_SCHRIFTLICHE ANWEISUNG:_ Schreiben Sie aus dem Forumsbeitrag zum PC-Bau den Abschnitt wortgetreu ab, der bei „Hier die bisherige“ beginnt und bei „939 ca. 122€)“ endet.

***** AUSGANGSTEXT *****

# PC-Bau - Tipps-Infos-Vorschläge?!



## heino-th (8. Juni 2005)

Hallo,
wollt mal fragen ob sich einer von euch mit PC-Hardware auskennt und mir sagen kann, 
ob diese Komponenten zusammenpassen und auch stabil bleiben.   
Hier die bisherige Zusammenstellung:

Arbeitsspeicher/RAM:      2x MDT DIMM 1GB DDR-400 je ca. *80€*
Prozessor/CPU:              1x AMD Athlon 64 3500+ 'Winchester' Sockel 939 ca. *235€*
Grafikkarte:                     1xMSI NX6600GT-TD128E PCIe ca. *180€*
Motherboard/Mainboard:   1x MSI K8N Diamond Sockel 939 ca. *180€*
(oder auch:                      1x Asus A8N-SLI Deluxe Sockel 939 ca. 122€)
Festplatte:                       2x Samsung SP1614C 160GB je ca.* 85€*
Netzteil:                          1x Sharkoon SilentStrom 535Watt ca. *130€*
DVD-Brenner:                  1x LG GSA-4613B ca.* 60€*
Gehäuse: (weiß ich noch net hat jemand n Tipp?)

***** DATENZEILEN *****

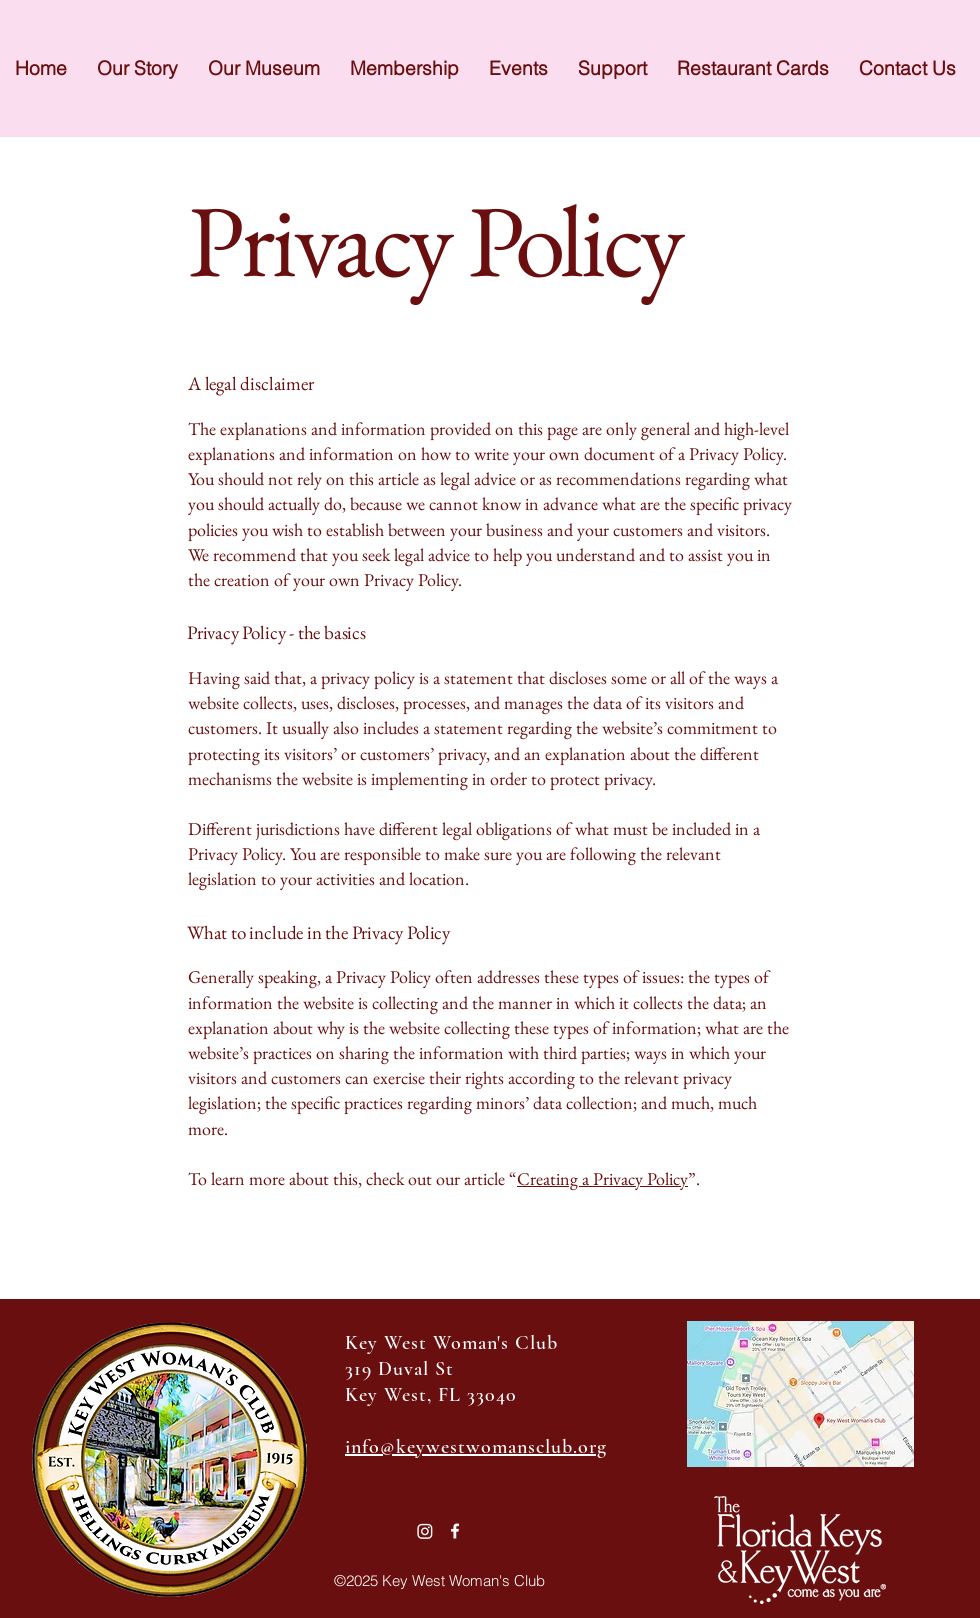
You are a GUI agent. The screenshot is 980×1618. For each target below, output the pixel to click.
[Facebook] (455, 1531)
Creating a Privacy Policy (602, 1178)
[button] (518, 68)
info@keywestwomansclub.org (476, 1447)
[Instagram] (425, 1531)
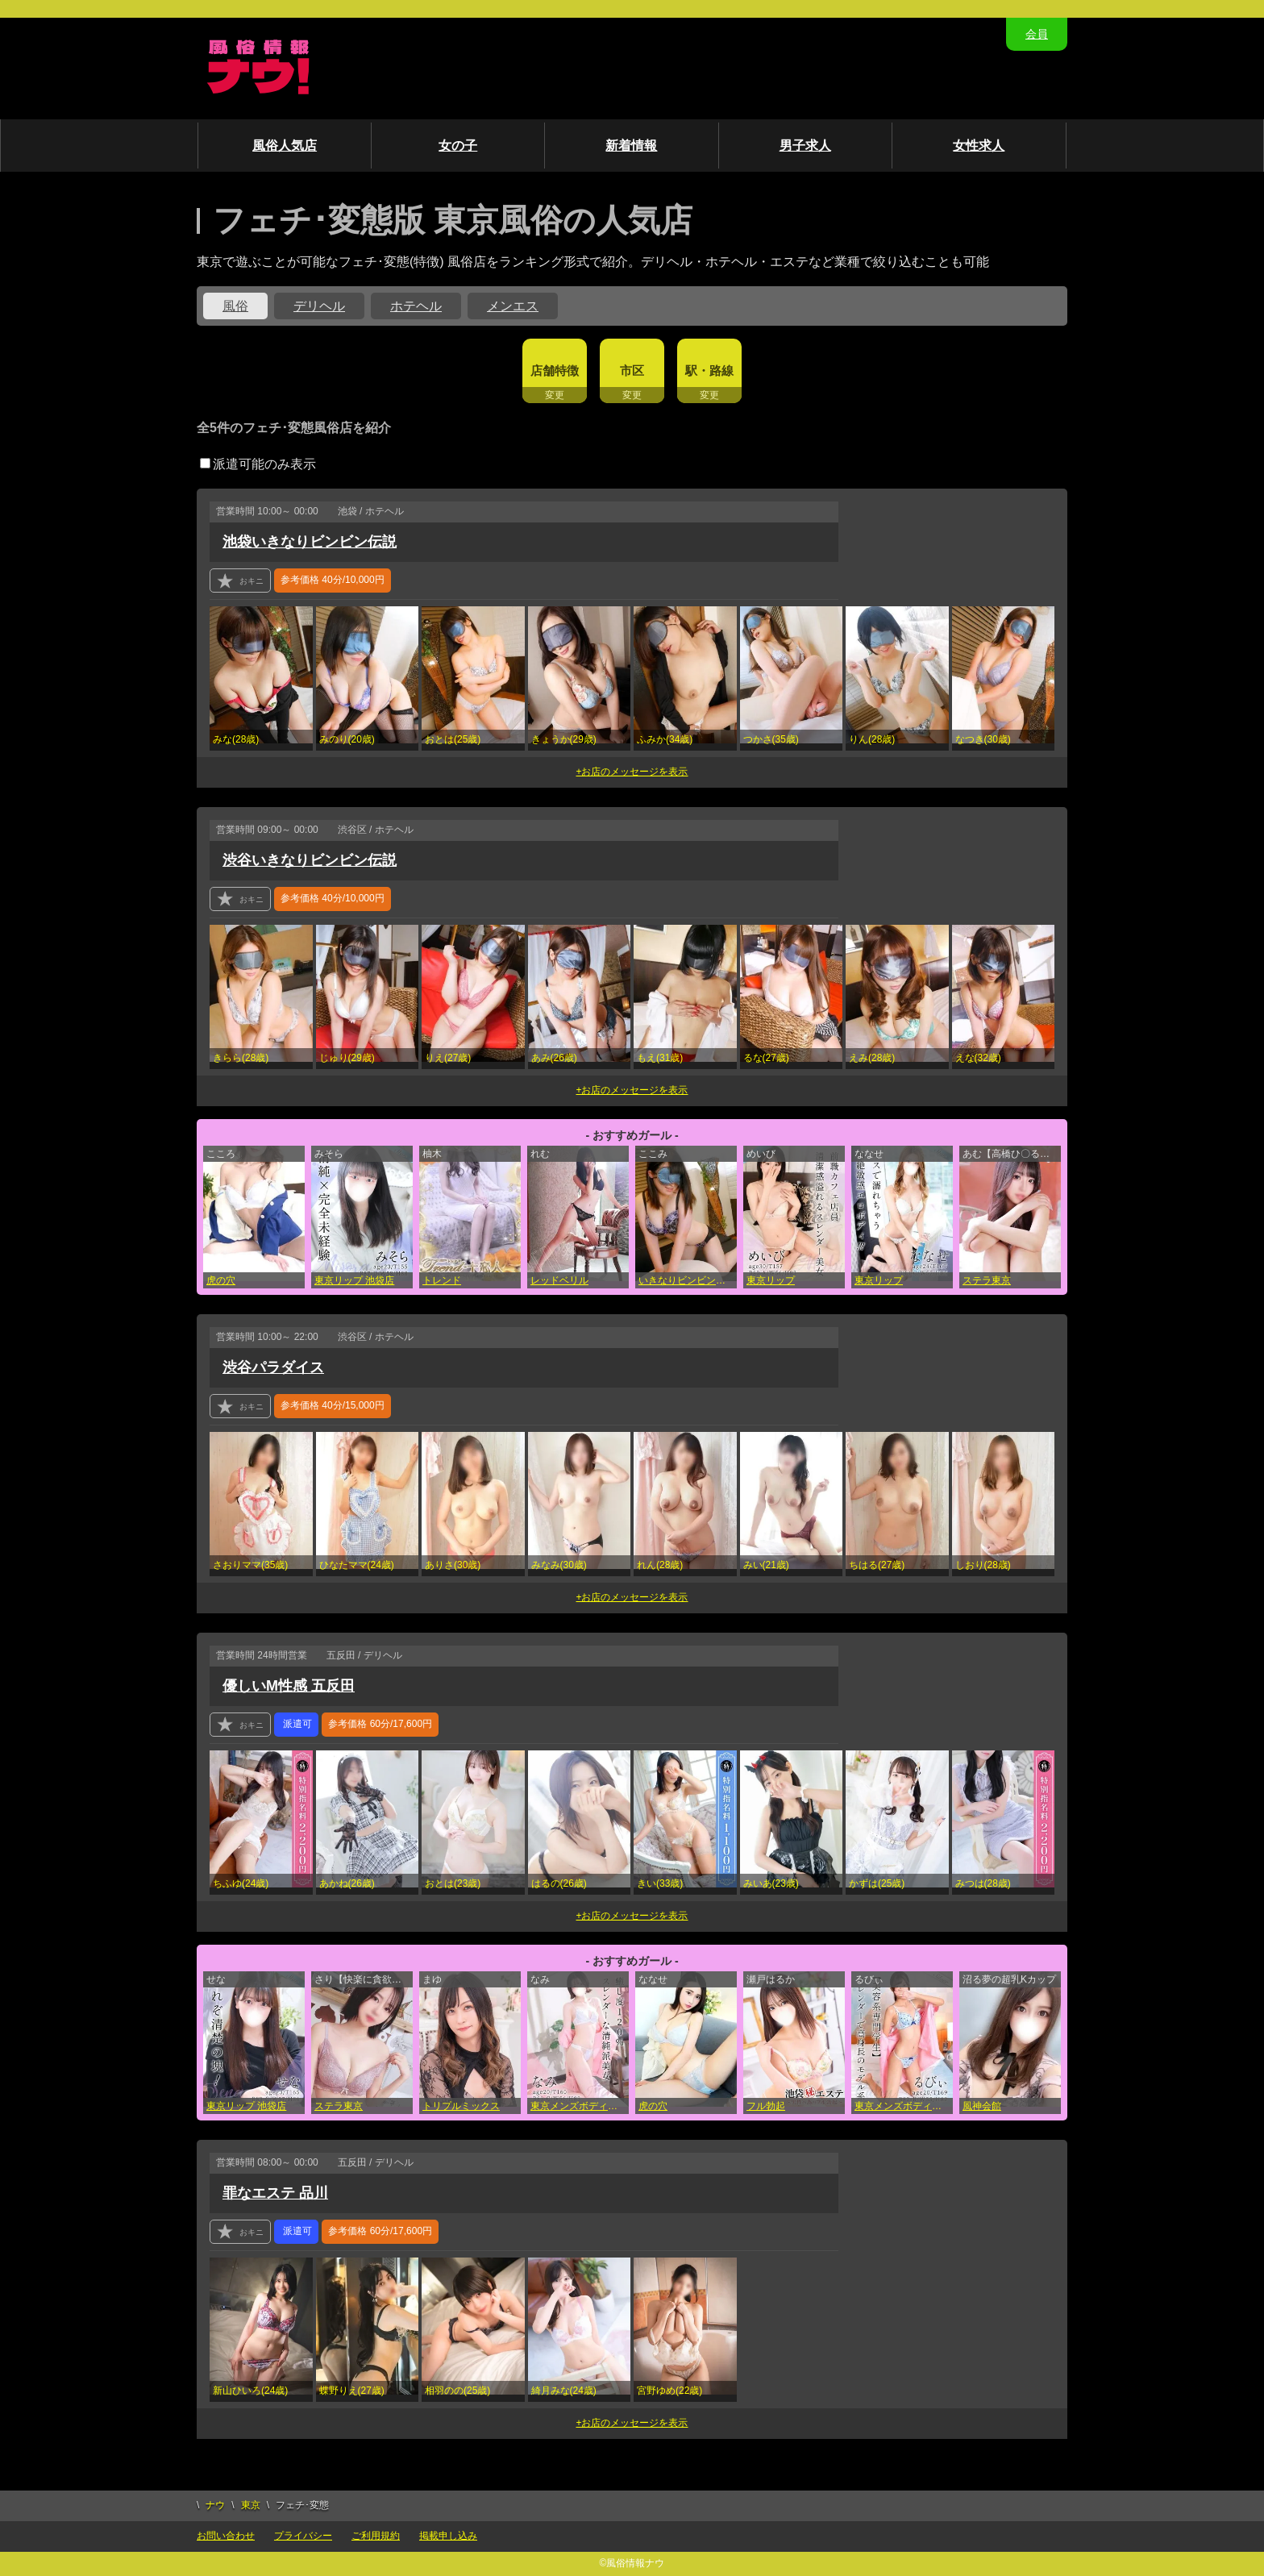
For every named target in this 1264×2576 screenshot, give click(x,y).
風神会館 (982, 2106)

*****

_LÖSUNG:_
Hier die bisherige Zusammenstellung:

Arbeitsspeicher/RAM:      2x MDT DIMM 1GB DDR-400 je ca. *80€*
Prozessor/CPU:              1x AMD Athlon 64 3500+ 'Winchester' Sockel 939 ca. *235€*
Grafikkarte:                     1xMSI NX6600GT-TD128E PCIe ca. *180€*
Motherboard/Mainboard:   1x MSI K8N Diamond Sockel 939 ca. *180€*
(oder auch:                      1x Asus A8N-SLI Deluxe Sockel 939 ca. 122€)